◆ **DATASET EXCERPTS**
>>>>>

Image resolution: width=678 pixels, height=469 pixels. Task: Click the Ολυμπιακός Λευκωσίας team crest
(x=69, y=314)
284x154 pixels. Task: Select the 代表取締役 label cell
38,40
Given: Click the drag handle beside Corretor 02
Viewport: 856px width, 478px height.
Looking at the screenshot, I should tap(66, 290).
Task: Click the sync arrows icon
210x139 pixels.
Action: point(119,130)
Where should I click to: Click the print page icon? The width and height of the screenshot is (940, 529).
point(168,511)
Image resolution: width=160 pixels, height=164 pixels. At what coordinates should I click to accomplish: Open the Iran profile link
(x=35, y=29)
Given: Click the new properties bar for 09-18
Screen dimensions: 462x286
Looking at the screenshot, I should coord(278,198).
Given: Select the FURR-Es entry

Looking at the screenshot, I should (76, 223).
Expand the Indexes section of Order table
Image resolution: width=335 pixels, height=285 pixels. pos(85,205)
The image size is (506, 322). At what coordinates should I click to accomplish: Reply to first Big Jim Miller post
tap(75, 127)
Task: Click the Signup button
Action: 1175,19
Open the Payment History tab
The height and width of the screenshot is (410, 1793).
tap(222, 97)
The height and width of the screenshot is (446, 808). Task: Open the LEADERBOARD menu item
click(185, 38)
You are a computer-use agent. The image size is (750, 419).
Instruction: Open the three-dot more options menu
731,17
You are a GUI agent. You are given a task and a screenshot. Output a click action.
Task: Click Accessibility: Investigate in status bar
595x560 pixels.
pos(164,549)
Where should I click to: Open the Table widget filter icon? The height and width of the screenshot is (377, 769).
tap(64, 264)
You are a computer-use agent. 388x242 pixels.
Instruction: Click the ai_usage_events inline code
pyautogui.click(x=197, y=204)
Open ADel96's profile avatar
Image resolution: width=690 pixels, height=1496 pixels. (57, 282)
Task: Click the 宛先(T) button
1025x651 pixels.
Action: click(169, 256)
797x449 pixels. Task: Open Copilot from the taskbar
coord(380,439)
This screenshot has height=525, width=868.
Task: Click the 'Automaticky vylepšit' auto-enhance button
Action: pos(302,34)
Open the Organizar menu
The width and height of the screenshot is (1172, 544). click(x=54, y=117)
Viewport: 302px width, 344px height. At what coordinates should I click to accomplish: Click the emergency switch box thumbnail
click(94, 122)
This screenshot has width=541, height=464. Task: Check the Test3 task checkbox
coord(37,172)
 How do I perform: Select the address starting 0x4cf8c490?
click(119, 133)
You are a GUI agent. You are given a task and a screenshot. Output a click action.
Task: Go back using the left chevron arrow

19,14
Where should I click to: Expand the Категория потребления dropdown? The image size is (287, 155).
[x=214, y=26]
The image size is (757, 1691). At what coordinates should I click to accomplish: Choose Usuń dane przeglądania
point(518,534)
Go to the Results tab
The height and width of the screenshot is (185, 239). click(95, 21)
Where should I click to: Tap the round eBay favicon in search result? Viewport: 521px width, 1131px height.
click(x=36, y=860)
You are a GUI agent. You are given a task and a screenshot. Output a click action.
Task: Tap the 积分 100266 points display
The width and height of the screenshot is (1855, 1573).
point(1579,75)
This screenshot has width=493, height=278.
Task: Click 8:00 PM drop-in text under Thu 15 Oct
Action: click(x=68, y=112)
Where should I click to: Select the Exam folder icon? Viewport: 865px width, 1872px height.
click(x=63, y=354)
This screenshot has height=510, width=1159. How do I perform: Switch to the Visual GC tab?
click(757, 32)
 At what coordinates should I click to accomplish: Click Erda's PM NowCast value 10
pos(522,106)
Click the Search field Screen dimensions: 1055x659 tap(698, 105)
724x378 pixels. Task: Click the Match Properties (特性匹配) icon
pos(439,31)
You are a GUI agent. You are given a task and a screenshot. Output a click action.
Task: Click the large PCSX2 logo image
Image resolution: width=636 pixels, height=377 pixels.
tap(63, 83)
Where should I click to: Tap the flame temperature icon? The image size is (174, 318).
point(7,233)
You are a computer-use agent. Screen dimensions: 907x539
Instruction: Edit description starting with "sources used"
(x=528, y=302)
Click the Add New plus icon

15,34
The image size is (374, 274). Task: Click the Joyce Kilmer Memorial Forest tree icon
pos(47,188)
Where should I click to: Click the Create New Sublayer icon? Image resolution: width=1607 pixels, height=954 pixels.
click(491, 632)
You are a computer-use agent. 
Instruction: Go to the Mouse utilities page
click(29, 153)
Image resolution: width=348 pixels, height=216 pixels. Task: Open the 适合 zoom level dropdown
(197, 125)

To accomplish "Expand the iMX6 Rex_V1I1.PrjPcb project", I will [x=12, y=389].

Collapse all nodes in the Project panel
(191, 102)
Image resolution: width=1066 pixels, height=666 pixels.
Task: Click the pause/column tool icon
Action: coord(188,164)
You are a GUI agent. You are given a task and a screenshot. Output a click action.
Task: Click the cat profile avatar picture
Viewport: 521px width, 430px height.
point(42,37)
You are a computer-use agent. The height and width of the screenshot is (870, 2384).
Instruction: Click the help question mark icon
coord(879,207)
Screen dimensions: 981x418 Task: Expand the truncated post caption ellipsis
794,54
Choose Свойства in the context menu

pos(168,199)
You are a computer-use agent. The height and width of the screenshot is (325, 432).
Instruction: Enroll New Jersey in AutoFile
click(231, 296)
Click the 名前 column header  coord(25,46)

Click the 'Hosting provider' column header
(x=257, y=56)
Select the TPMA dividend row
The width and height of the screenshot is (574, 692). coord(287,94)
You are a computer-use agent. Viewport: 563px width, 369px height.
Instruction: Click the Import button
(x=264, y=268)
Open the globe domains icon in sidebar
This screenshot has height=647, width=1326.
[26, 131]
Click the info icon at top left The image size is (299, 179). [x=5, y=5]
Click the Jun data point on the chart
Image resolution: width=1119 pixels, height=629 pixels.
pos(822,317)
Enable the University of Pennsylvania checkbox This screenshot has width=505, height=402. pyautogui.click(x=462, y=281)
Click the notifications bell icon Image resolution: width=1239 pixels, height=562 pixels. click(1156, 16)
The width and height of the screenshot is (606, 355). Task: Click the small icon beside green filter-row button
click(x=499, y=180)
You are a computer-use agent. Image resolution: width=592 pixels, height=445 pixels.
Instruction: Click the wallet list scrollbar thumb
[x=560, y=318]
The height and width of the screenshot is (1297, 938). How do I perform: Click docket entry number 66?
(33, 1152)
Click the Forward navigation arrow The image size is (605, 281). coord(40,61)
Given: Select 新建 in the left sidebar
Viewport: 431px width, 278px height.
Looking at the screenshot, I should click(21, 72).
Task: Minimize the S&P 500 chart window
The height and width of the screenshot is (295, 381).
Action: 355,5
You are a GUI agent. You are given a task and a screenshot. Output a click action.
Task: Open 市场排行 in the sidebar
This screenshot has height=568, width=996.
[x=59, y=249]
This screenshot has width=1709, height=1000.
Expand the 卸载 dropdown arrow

<<<<<

◆ **DESCRIPTION OF THE TASK**
Quote the lines of the listing starting at the line containing "Where should I click to: Tap the flame" and ending at the line containing "click(491, 632)", both included.

◆ **CORRECT RESPONSE**
Where should I click to: Tap the flame temperature icon? The image size is (174, 318).
point(7,233)
You are a computer-use agent. Screen dimensions: 907x539
Instruction: Edit description starting with "sources used"
(x=528, y=302)
Click the Add New plus icon

15,34
The image size is (374, 274). Task: Click the Joyce Kilmer Memorial Forest tree icon
pos(47,188)
Where should I click to: Click the Create New Sublayer icon? Image resolution: width=1607 pixels, height=954 pixels.
click(491, 632)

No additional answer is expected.